The Relative and Combined Effects of Noise Exposure and Aging on Auditory Peripheral Neural Deafferentation: A Narrative Review.

Animal studies have shown that noise exposure and aging cause a reduction in the number of synapses between low and medium spontaneous rate auditory nerve fibers and inner hair cells before outer hair cell deterioration. This noise-induced and age-related cochlear synaptopathy (CS) is hypothesized to compromise speech recognition at moderate-to-high suprathreshold levels in humans. This paper evaluates the evidence on the relative and combined effects of noise exposure and aging on CS, in both animals and humans, using histopathological and proxy measures. In animal studies, noise exposure seems to result in a higher proportion of CS (up to 70% synapse loss) compared to aging (up to 48% synapse loss). Following noise exposure, older animals, depending on their species, seem to either exhibit significant or little further synapse loss compared to their younger counterparts. In humans, temporal bone studies suggest a possible age- and noise-related auditory nerve fiber loss.
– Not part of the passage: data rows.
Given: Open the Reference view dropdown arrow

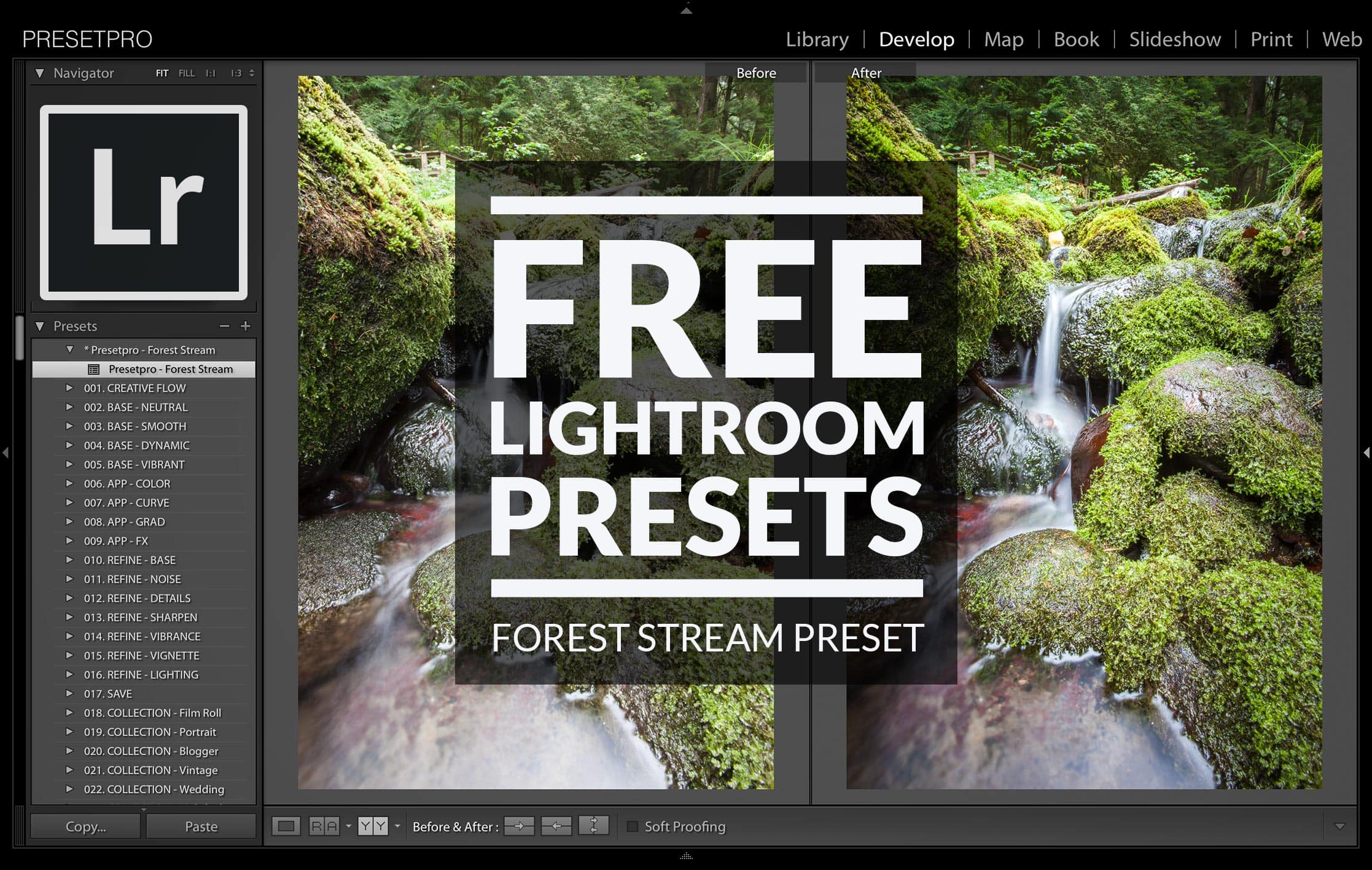Looking at the screenshot, I should point(349,826).
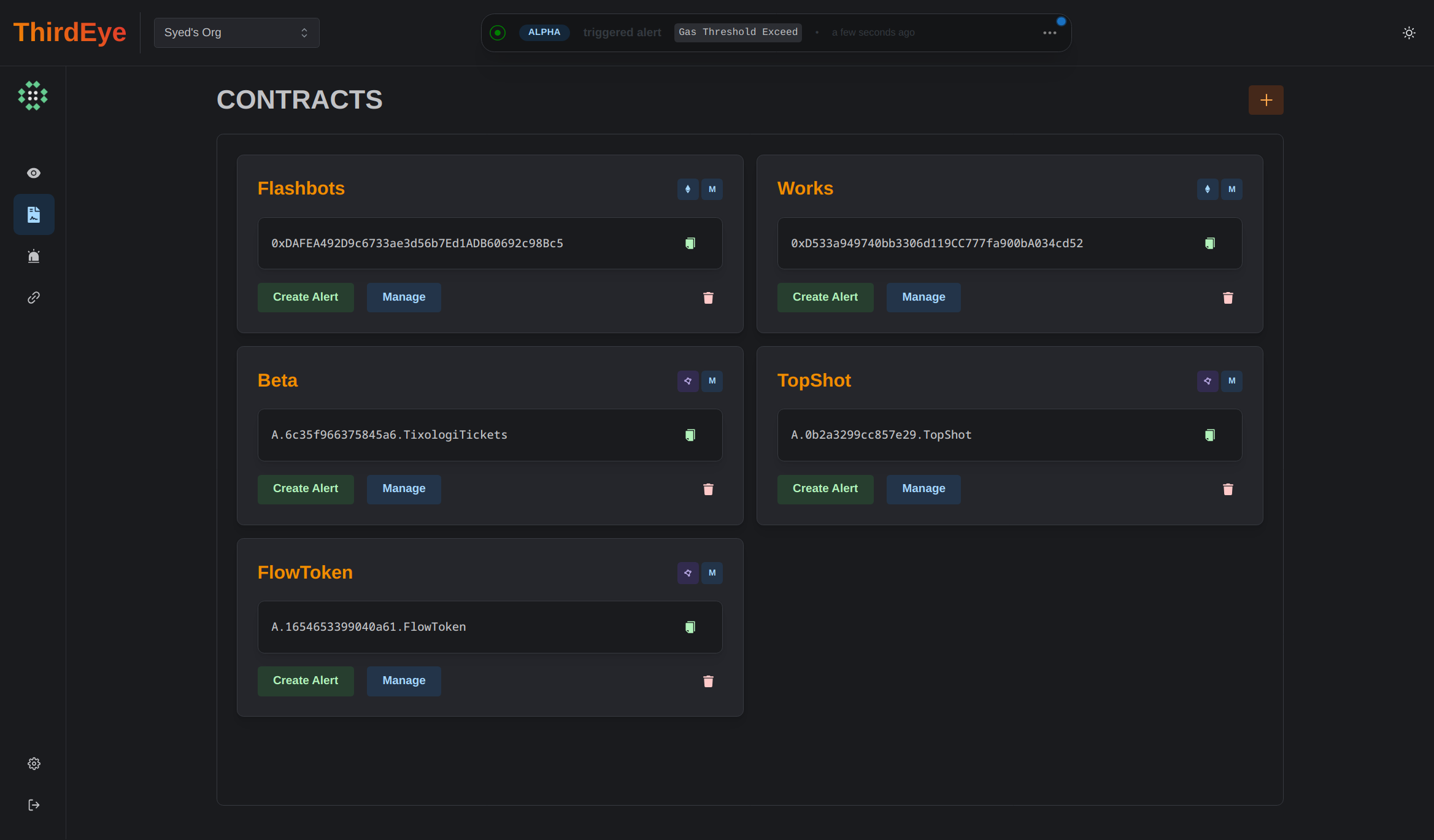
Task: Click the Gas Threshold Exceed alert tag
Action: coord(738,33)
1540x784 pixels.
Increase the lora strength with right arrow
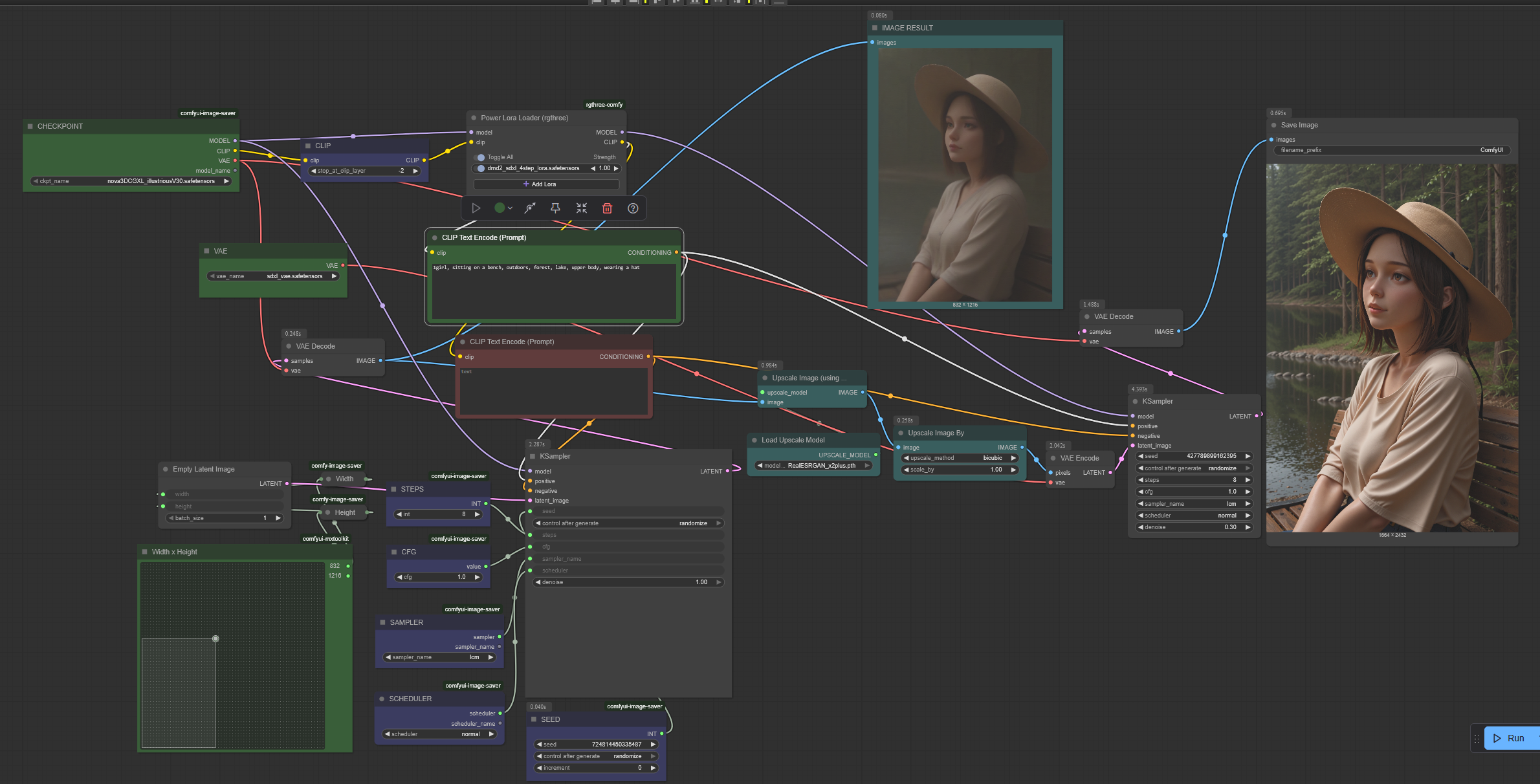click(616, 168)
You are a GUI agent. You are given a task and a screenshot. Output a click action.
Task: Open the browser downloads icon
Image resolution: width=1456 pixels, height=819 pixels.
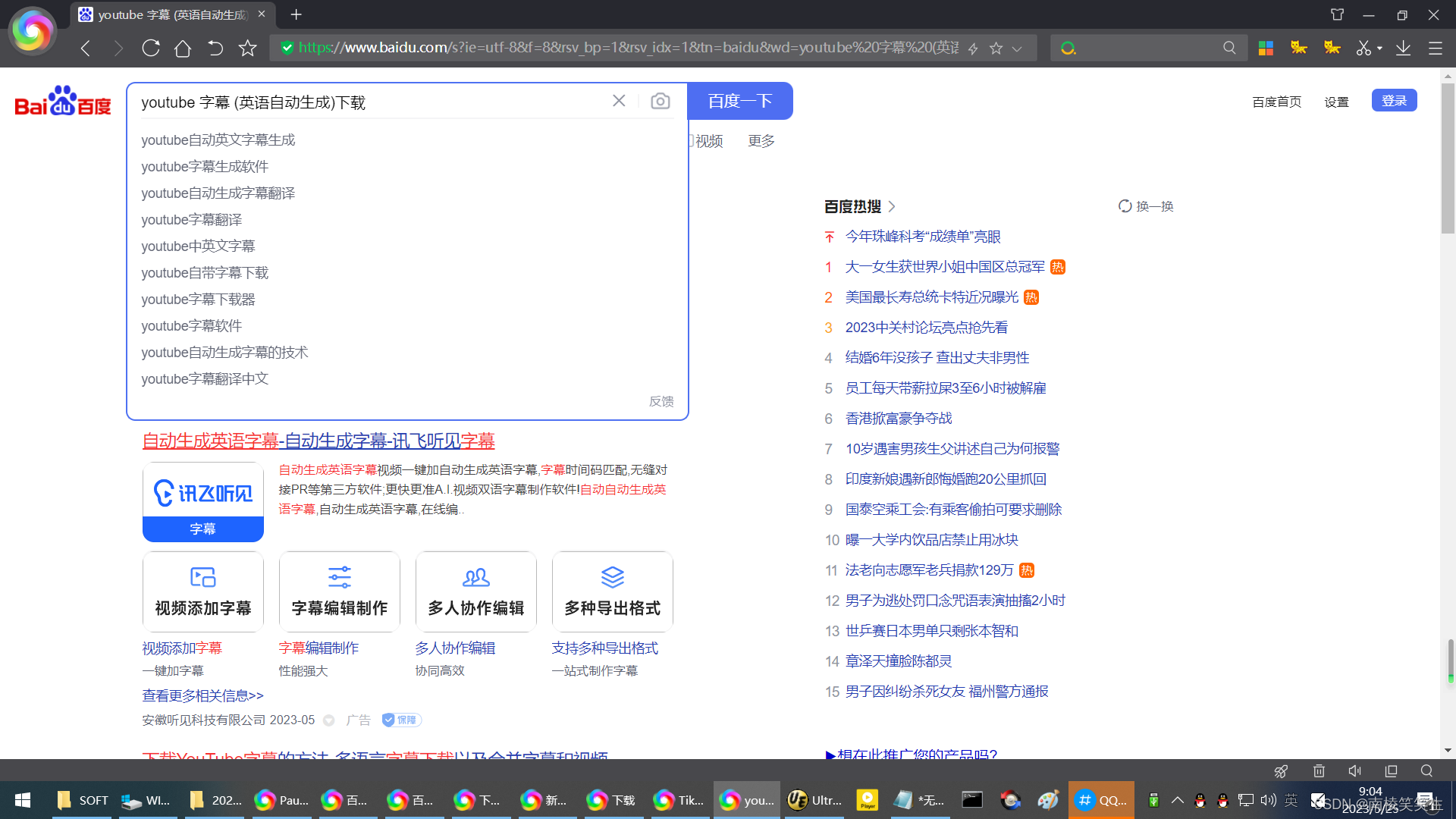(1403, 48)
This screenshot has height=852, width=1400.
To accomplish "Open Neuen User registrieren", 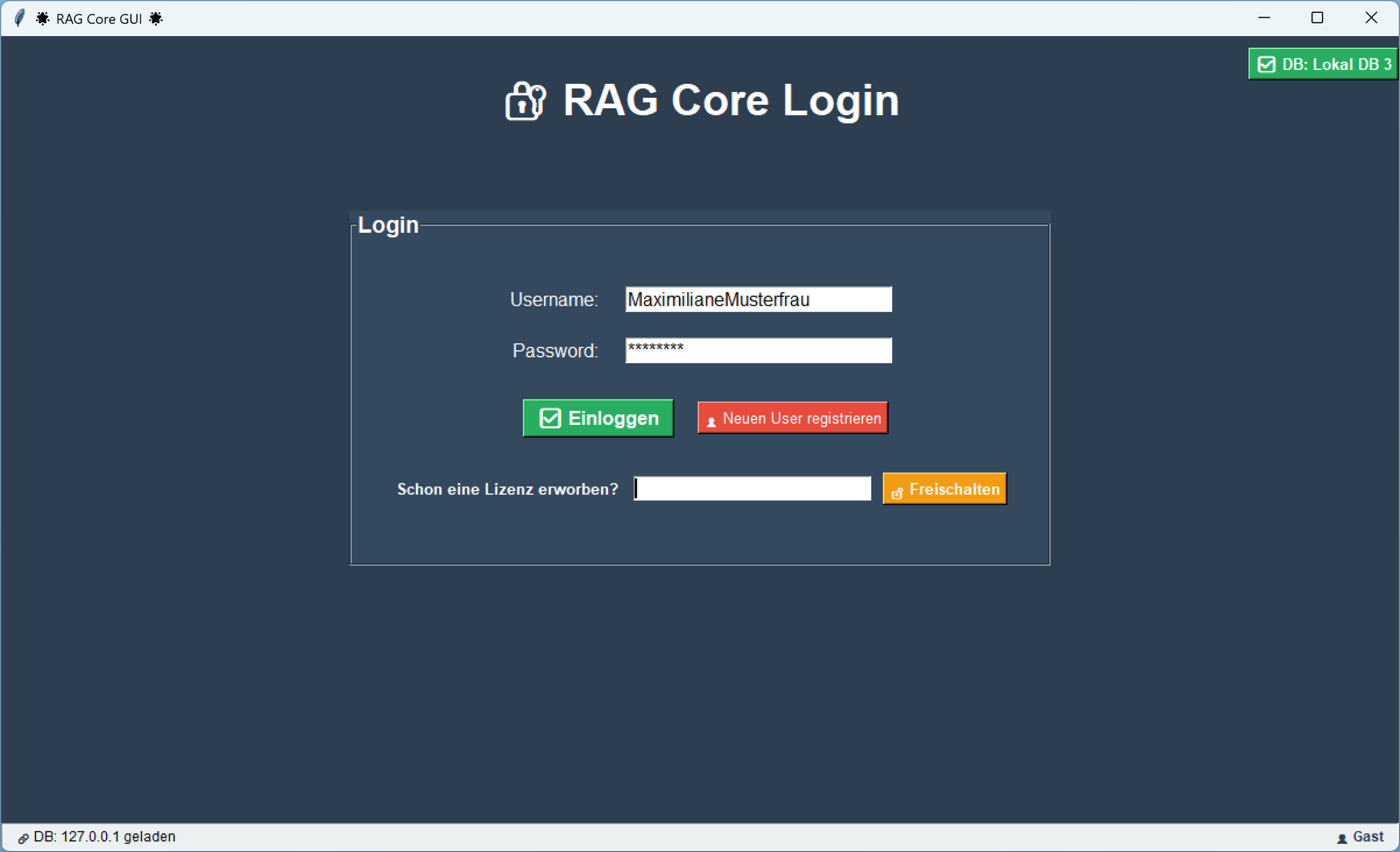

Based on the animal data obtained from different species, we predict that noise exposure may accelerate age-related CS to at least some extent in humans. In animals, noise-induced and age-related CS in separation have been consistently associated with a decreased amplitude of wave 1 of the auditory brainstem response, reduced middle ear muscle reflex strength, and degraded temporal processing as demonstrated by lower amplitudes of the envelope following response. In humans, the individual effects of noise exposure and aging do not seem to translate clearly into deficits in electrophysiological, middle ear muscle reflex, and behavioral measures of CS. Moreover, the evidence on the combined effects of noise exposure and aging on peripheral neural deafferentation in humans using electrophysiological and behavioral measures is even more sparse and inconclusive. Further research is necessary to establish the individual and combined effects of CS in humans using temporal bone, objective, and behavioral measures.